Viajamos para estar no meio do povo, sentir a energia das pessoas, provar o cotidiano da cidade, os sabores da culinária, os odores atmosféricos. Esse contato mais de perto, fora do circuito turístico, nos faz viajantes especiais. Pelo menos, assim nos sentimos.

Pois bem, Carlos, nosso super guia local, nos enfiou na "chapa", uma Van para transporte das pessoas simples e pobres de Maputo. Estava estacionada, mais ou menos no meio da rua, próxima à grande praça. Era branca e bem detonada. Traços de ferrugem pincelavam sua lataria. Manchas pela carroceria eram como as feridas da vida.

O entorno, cheio de vendedores ambulantes, trazia cor e vida ao centro da cidade. Dali avistávamos o grande mercado e a loja do Elefante, especializada em capulanas. As moçambicanas adoram e deixam o cheiro das cores por onde passam. Seja simplesmente amarrada na cintura ou como um turbante tecendo o penteado. São lindas, as capulanas... e as moçambicanas!

Entramos e nos assentamos. Haviam apenas três pessoas na frente. Escolhemos a fileira do meio. Carlos sentou-se logo atrás. O trocador em pé, à porta, gritava em português o itinerário, enquanto os passageiros entravam. Ele dizia, "vamos encher, vamos encher!" E foi, enchendo, empanturrando... Quatro pessoas em cada fileira se espremiam, encostando ombros com ombros, pele com pele.

A proximidade facilita a percepção do outro e as trocas de energias. Apesar dos semblantes cansados ou preocupados, a alegria paira. O sorriso está no ar. Só agora, vendo de pertinho a nuca dos passageiros, notei que quase todos os homens usam cabelos muito curtos, tipo máquina dois e pé bem aparado. As mulheres, por sua vez, exibem suas cabeleiras com penteados diversos. A maioria valorizando a sua negritude.

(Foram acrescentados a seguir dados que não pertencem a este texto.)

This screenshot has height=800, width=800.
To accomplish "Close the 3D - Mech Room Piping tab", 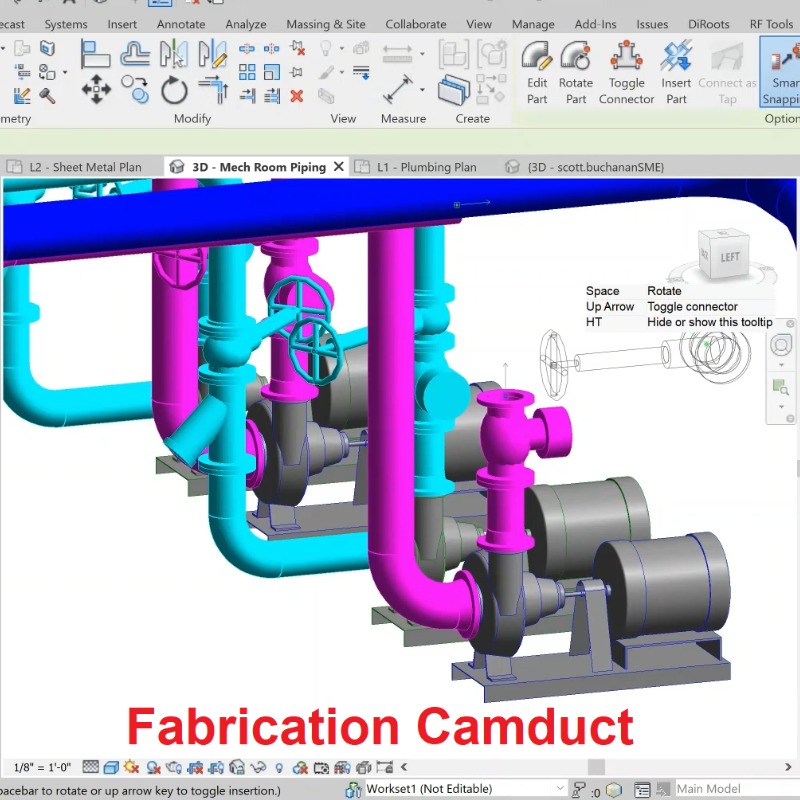I will tap(339, 167).
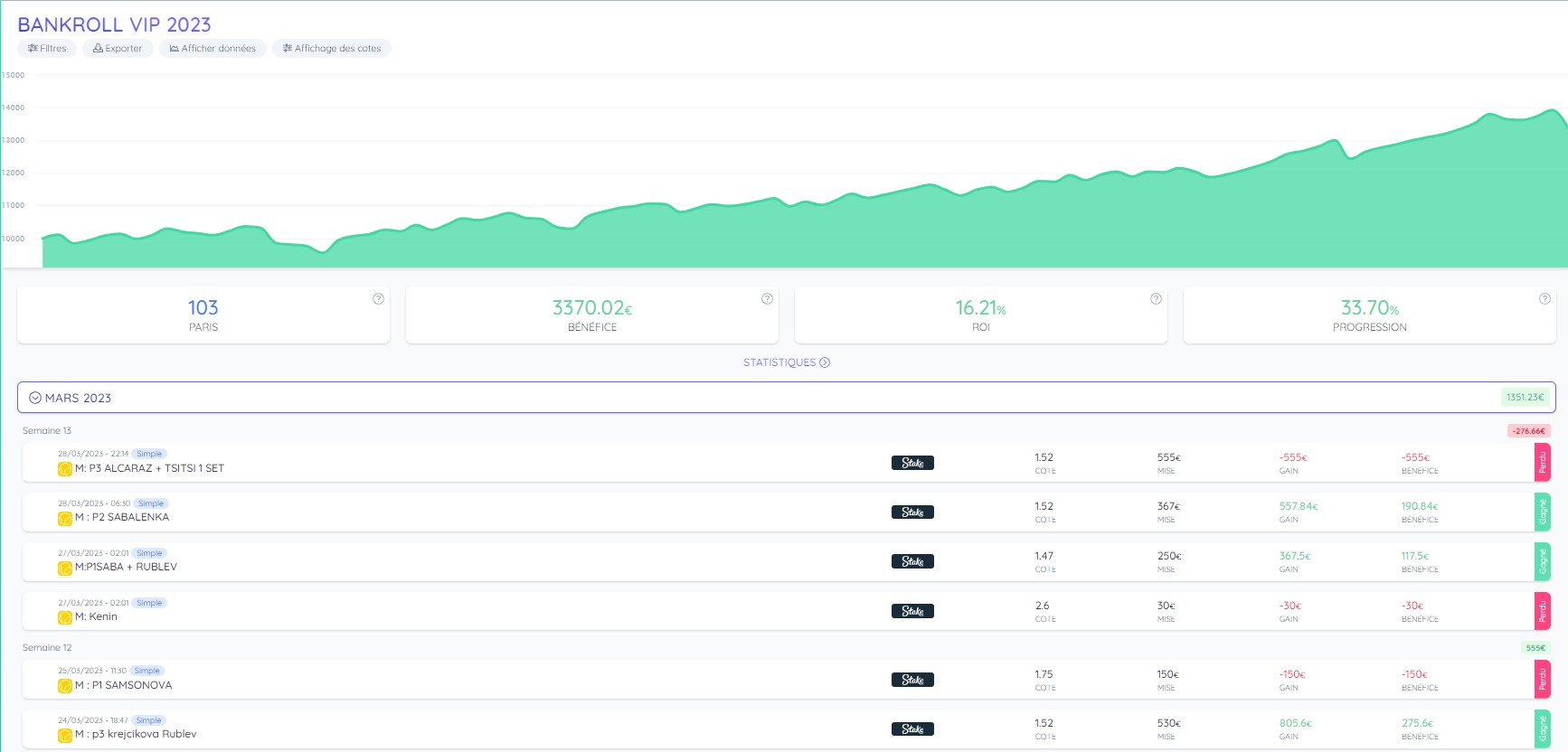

Lotação esgotada. Partimos. Entreolhamo-nos. Conhecemos nossos olhares. Sabemos o que dizem. Estava escrito por dentro da pupila aquilo que só nosso pensamento podia ler, mas que o coração denunciava. Assim fomos. Quase não percebi o caminho. Minha atenção voltava-se para dentro. Fiquei imaginando o cotidiano daquelas pessoas, observando os movimentos, os olhares, os dizeres, o silêncio.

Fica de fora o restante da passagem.